- TASK REQUIREMENTS -
Leave out every line before the one that contains "Where should I click to: Click". Please restate that line and the rest of the data word for word, through the end.

(Records from a data source)

====

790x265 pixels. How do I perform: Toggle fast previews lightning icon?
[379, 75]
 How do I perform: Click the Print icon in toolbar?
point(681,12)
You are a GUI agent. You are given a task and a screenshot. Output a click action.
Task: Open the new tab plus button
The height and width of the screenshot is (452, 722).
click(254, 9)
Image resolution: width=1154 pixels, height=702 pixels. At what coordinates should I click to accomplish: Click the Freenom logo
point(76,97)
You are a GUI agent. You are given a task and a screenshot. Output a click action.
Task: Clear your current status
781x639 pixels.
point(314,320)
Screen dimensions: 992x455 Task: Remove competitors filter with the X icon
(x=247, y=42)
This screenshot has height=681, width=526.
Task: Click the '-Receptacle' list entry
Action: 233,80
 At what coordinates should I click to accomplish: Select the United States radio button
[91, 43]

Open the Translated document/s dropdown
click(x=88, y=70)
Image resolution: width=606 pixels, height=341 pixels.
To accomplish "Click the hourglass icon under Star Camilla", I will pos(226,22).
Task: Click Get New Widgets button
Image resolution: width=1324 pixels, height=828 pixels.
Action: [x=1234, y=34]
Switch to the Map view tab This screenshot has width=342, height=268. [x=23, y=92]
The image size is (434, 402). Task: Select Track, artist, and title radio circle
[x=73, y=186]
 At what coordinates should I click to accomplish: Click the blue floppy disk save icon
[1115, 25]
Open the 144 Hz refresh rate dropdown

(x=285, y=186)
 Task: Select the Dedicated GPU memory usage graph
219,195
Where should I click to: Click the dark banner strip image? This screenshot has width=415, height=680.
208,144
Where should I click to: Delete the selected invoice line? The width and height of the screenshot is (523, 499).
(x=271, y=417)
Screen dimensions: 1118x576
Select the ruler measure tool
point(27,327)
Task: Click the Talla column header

====

- RESPONSE -
Where should I click to: Click the dark banner strip image? This screenshot has width=415, height=680.
208,144
Where should I click to: Delete the selected invoice line? The width and height of the screenshot is (523, 499).
(x=271, y=417)
Screen dimensions: 1118x576
Select the ruler measure tool
point(27,327)
Task: Click the Talla column header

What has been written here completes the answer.